И Фатьма отвела глаза.
— Не знаю, почему не дают в газетах твой портрет вот так, в своем платье. Пусть так дадут, а?..
— Хорошо, — сказала Самая, — я не позволю, чтоб меня фотографировали в костюме Лисы. — Она разрешила и это последнее сомнение дочери — больше никто не узнает, что мать Фатьмы играет Лису, потом так же будет с Зайцем, и с Козой, и с Джейраном…
— Правда, не позволишь?!. — Фатьма снова бросилась к матери и расцеловала ее — она была совсем счастлива! — Ну у кого есть такая мама, а! — гордо сказала она и сама себе ответила: — Ни у кого!

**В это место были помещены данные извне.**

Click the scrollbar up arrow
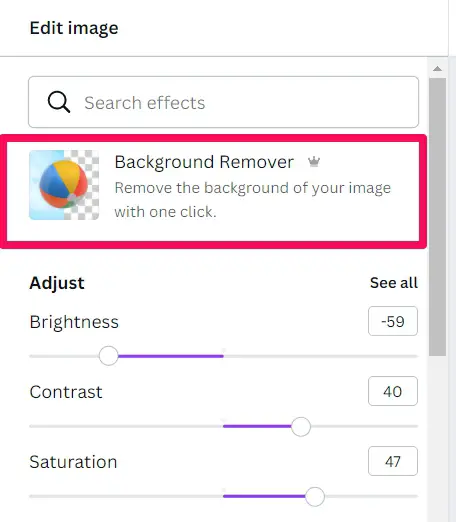 [x=437, y=69]
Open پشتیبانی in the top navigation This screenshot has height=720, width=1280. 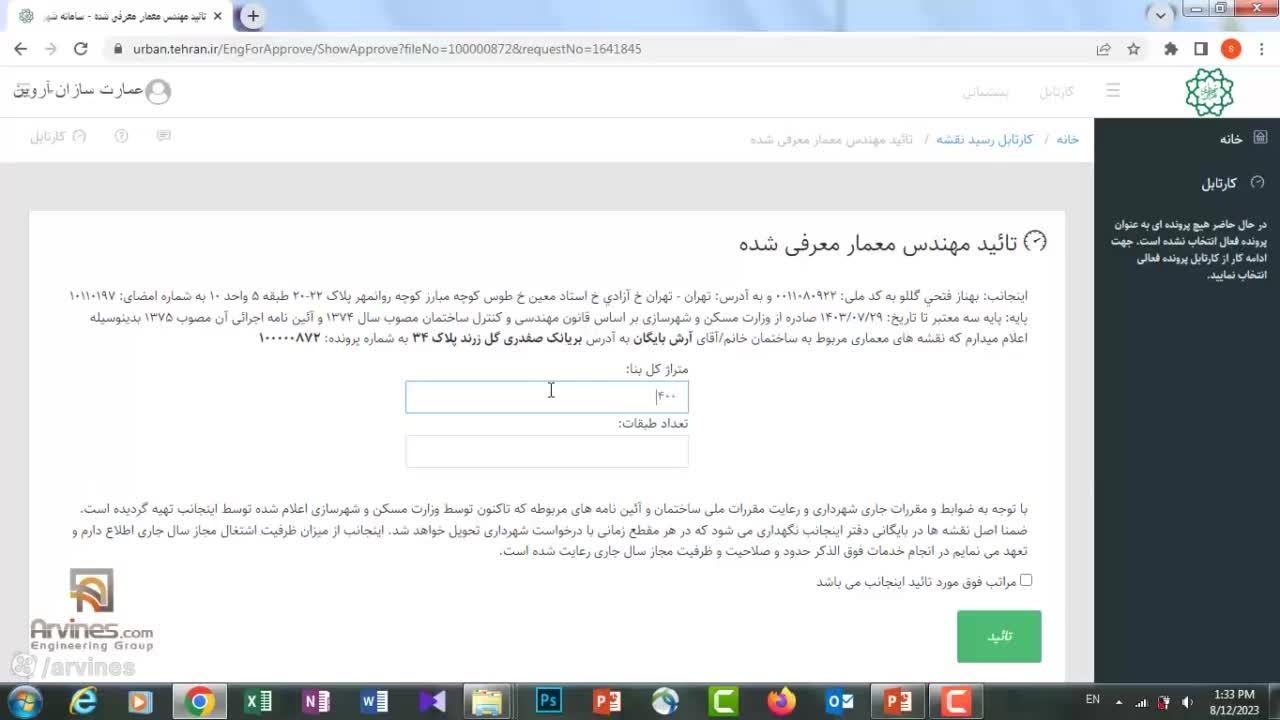coord(985,92)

В этот зимний снежный день спектакль прошел очень хорошо.
В лес прилетела старая добрая Ворона и раскрыла Аистихе козни Лисы, она растолковала ей, что Лиса не может спилить такой толстый дуб.
И, когда Лиса пришла требовать третьего, последнего, аистенка, Аистиха с Вороной накинулись па нее, и Лиса, вертя своим пушистым огромным хвостом, в таком страхе бросилась вон из леса, что все зрители — и дети, и взрослые, пришедшие с детьми, — зааплодировали; в зале поднялся шум, и все засмеялись, а режиссер и автор были очень довольны.
Потом занавес снова открылся, и Лиса, и Аистиха, и ее птенцы, и старая Ворона — все вышли на авансцену.
Самая поклонилась зрителям, помахивая огромным пушистым хвостом.
Она знала, что на улице сейчас падает снег, она чувствовала запах снега, и ей вдруг показалось, что в зале сидят Фатьма и Гюнай, и мать и отец Гюнай, и она сыграла не Лису, а Гертруду.
Самая посмотрела в зал и поклонилась на этот раз только им.
Зрители были довольны — козни Лисы раскрылись, А сердце Самаи пронзила боль, отчаянье, как будто только что она сыграла не Лису, а Аистиху.